BREAKFAST: 6:30am, organic cheerios, good milk, .5 bowls, hunger 3/5

AM TASTINGS: 9-11:30am, chocolate, panna cotta, cheese cake, ice creams, upside down cake, 1.25 bowl, hunger 4/5
Panna cotta and cheese cake, not light dishes.

LUNCH: 2pm, turkey on a roll with swiss, 1 bowl, hunger 4/5

PM SNACK: 6:15pm, green salad, 2 small school-made brioche, 2 bowl, hunger 4/5
After such a bad eating day and sitting down with Ilsa, good to get something reasonable in.

DINNER: 7:30pm, a few mini quiche, assorted cheeses on bread and crackers, moz and wild mushrooms on peasant bread, small piece of salmon in cream sauce with couscous, lime sorbet, equivalent of 2 glasses of champagne, 1.5 bowl, hunger 4/5
At a champagne tasting at a friend's house, really fun, she cooked up a storm, I contributed the sorbet which got a surprising number of compliments.

Wednesday, September 3, 2008

Plated Desserts (Chaos)

Today was dedicated for making a few things to plate today and tomorrow, then set up stations and plate a few different desserts. Unfortunately, Chef G wasn't on her game today and we ended up with a quite unproductive, disorganized class. Well, you can't just pin it on the Chef, a lot of the students tuned out because of disinterest in the subject matter, while others were in their usual haze.

Four teams, each got assigned a few things, for some reason my team only got assigned one thing -- milk chocolate panna cotta. After a few words, we got the go ahead to make vanilla panna cotta, but it still only took maybe 20 minutes, and we had an hour and a half to get through.

Milk chocolate panna cotta, easy peasy. Milk, cream, gelatin, half a vanilla bean and milk chocolate. Sprinkle the gelatin over the milk, wait a few minute for it to absorb -- looks like brains growing on top of the milk. Bring cream to a boil with the split vanilla bean, turn off heat and let steep. After a few minutes, combine with the gelatin mixture. Turn on high heat, add chocolate till melted. Pour into cups, cool and refrigerate.

Long Island Lolita was assigned to head up our team of four and she went to help make tart tatins for another team (oval silicon mold, with layer of caramel, fruit (pineapple, apple, banana, etc) then a piece of puff pastry. When cooked, flipped out so caramel and fruit on top.

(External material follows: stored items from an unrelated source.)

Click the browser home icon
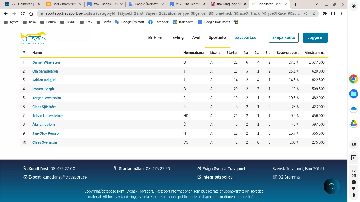The width and height of the screenshot is (360, 202). [31, 14]
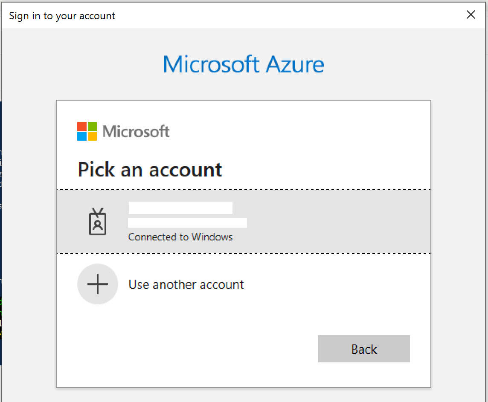Viewport: 488px width, 402px height.
Task: Click the blue square in Microsoft logo
Action: [x=82, y=136]
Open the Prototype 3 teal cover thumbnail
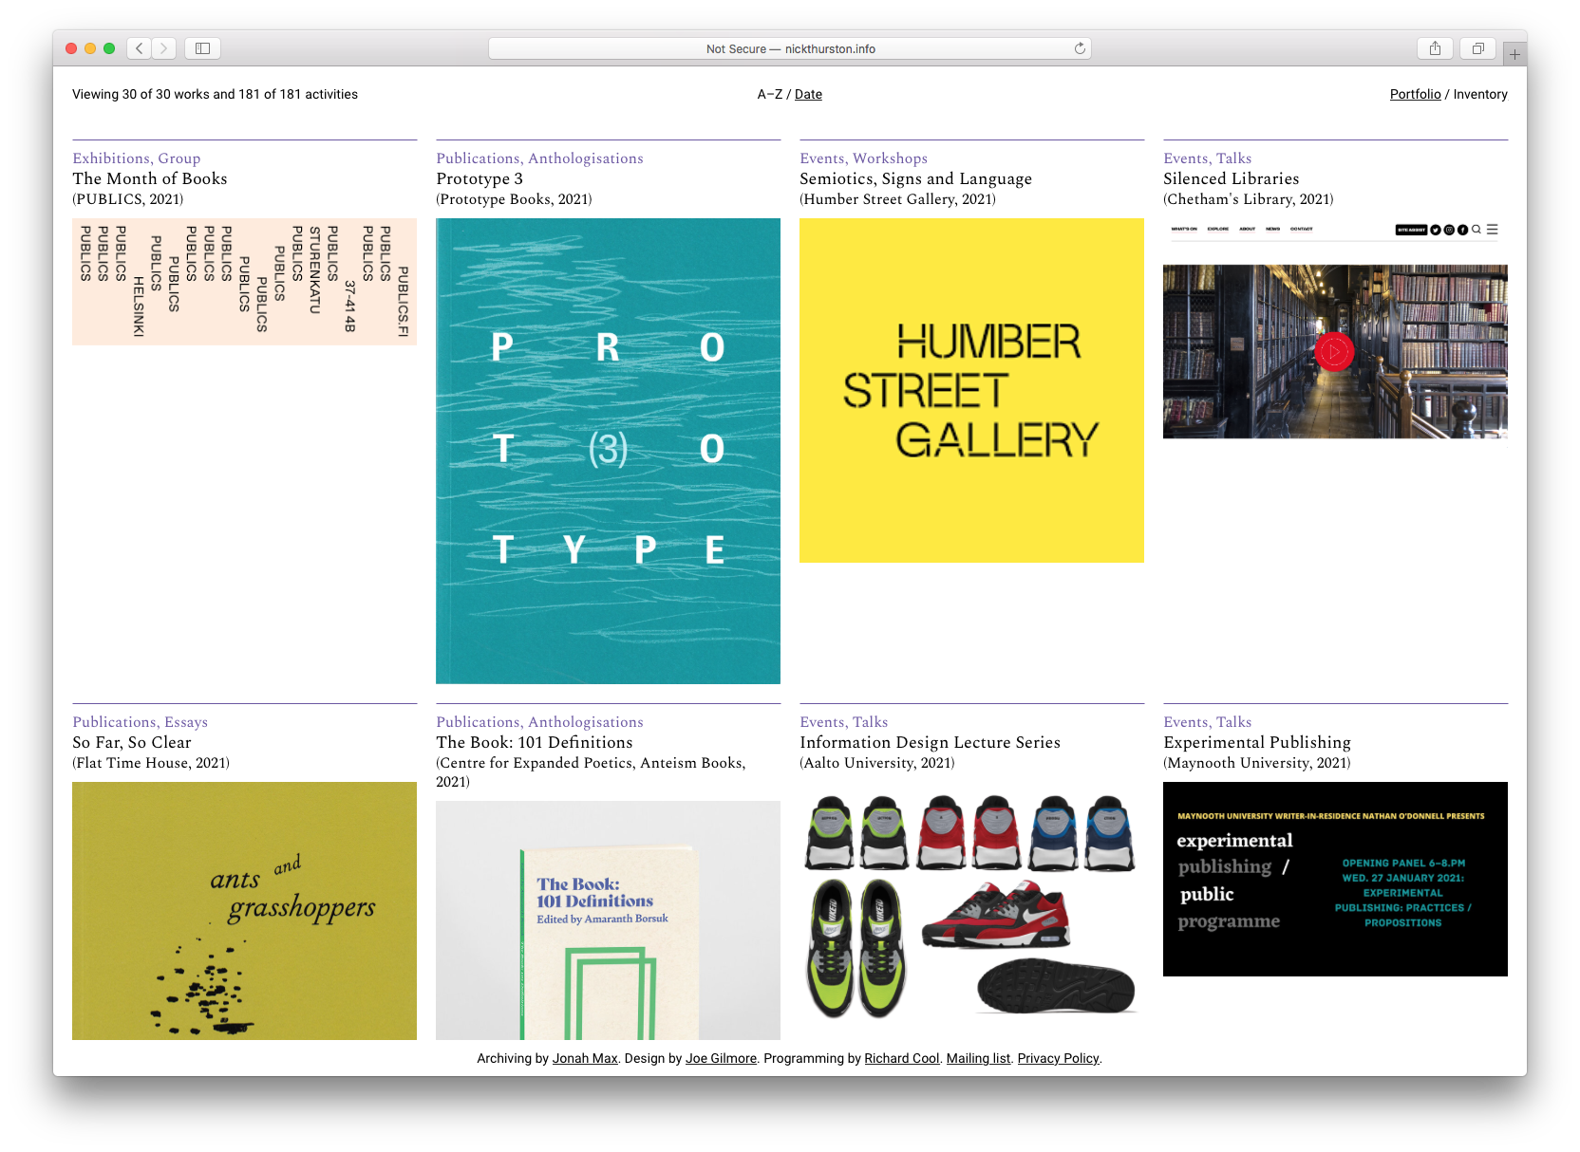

Natasha and I cooked up some caramel (water and sugar on the fire till brown, finished with a solid amount of butter.)

When we finally got around to plating, Chef went around and gave some pointers -- odd numbers always look more interesting on a plate, too symmetrical is boring, choose ice creams and sauces that make flavor sense with the main attraction, always like the main element be the main element, etc etc. Reminded me of many of the art directors I've worked with over the years. Here are a few of the things I slapped together:

This is a glass full of layers of cake and pastry creams, topped with merengue, torched.
This apple tarte actually tasted pretty gross, but the vanilla ice cream (made with beans, not extract) and the caramel sauce was kickin' it.

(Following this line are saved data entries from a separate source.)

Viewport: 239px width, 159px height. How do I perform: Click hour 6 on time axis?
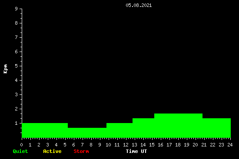(x=73, y=145)
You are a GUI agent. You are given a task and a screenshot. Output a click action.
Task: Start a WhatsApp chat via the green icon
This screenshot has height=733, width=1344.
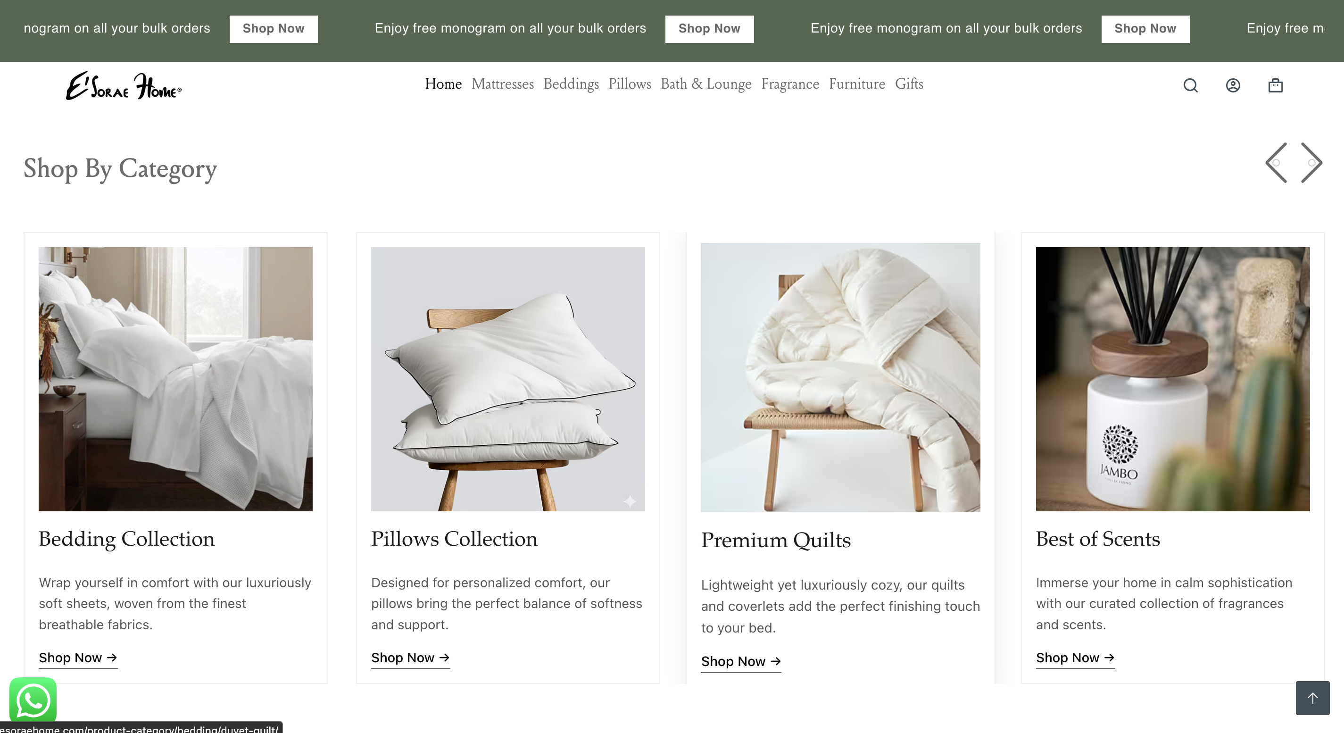click(x=33, y=700)
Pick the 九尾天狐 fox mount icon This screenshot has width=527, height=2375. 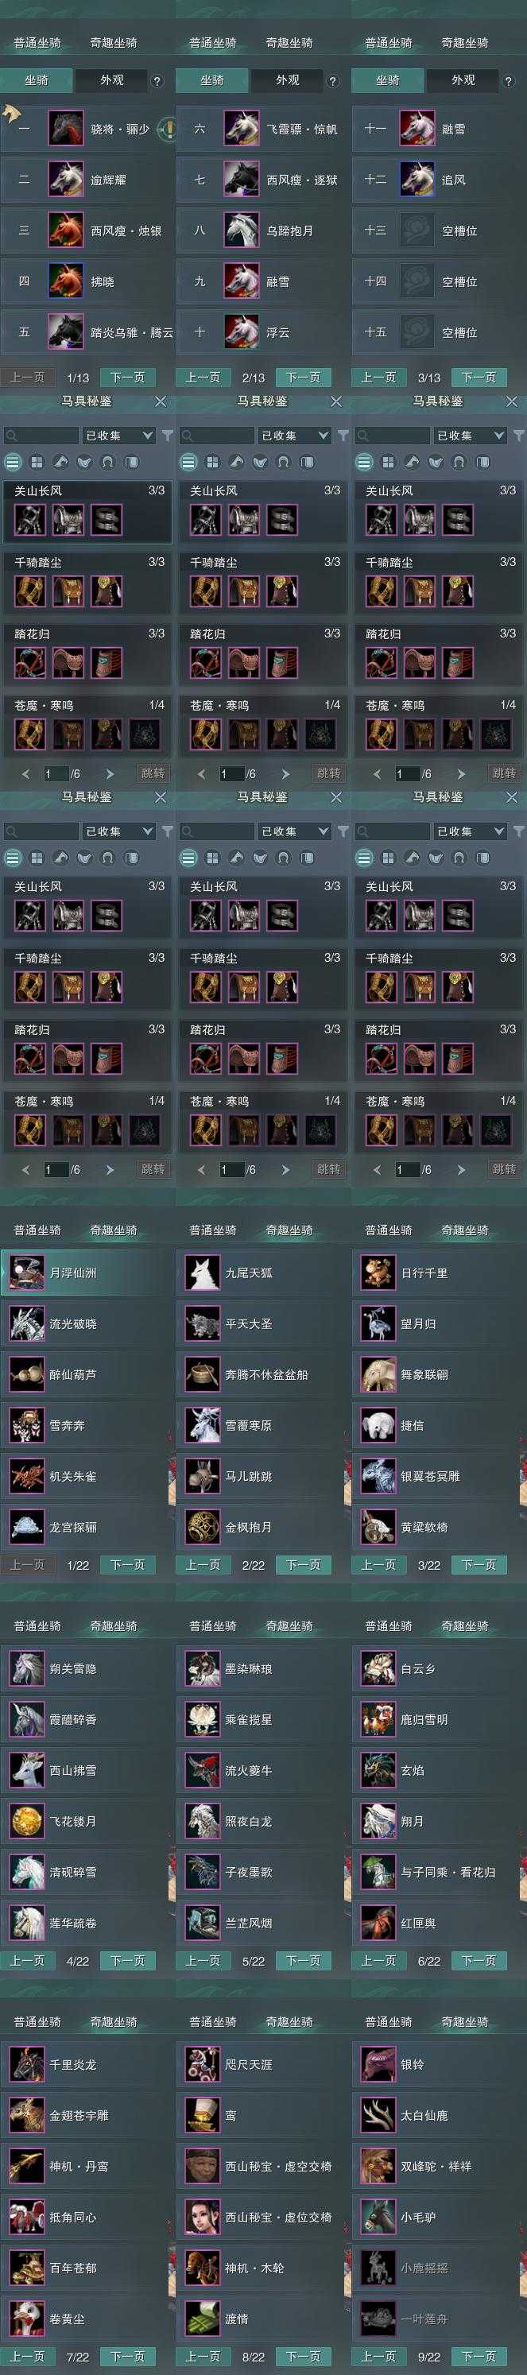[x=203, y=1272]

The caramel of the banana tart tatin brought out the texture of the fruit, and the 1-2 punch of the caramel sauce and the caramel ice cream was a serious menage a trois in my mouth.

Not very porny, I know, but was not feeling particularly inspired with all the grouchy team members and scolding authority figures around. Tomorrow is another day of plating and the last day of pastry, before a battery of tests of Friday.

Went to a demo by chef Michael Schlow, cooking recipes from his new cook book. He owns and runs six restaurants, one of them 4-stars, and to have him cook for me (and 19 other students) personally was a treat. I had forgotten what this demo was about, so I made a big bowl of pasta before I went. Used the tomato sauce I made over the weekend, a mash-up of my dad's sauce and Mario Batali's. I sauteed some shrimp in browned butter and a little garlic, hit it with a little mirin and damn if it wasn't the best shrimp I made at home yet.

Then I sat in on this demo, and the chef basically made a simple tomato sauce with salami, white beans and olives that tore my pasta a new one. Mine was 'good', maybe even servable in a cheap red-sauce joint. His pasta had so much heavy, starchy, fatty stuff and STILL tasted balanced, bright and delicious, even though I wasn't hungry at all.

BREAKFAST: 6:30am, smoothie, 1 bowl, hunger 4/5
Good yogurt and milk, blueberries, cherries, grapes, banana, flax, dash of sea salt, ice.

AM TASTINGS: 9-11:30am, caramel ice cream, banana tart tatin, caramel sauce, hazelnut sponge cake, handful of chocolate, 1 bowl, hunger 4/5
A full meal of sweets, I can't wait to start cooking real food again next week.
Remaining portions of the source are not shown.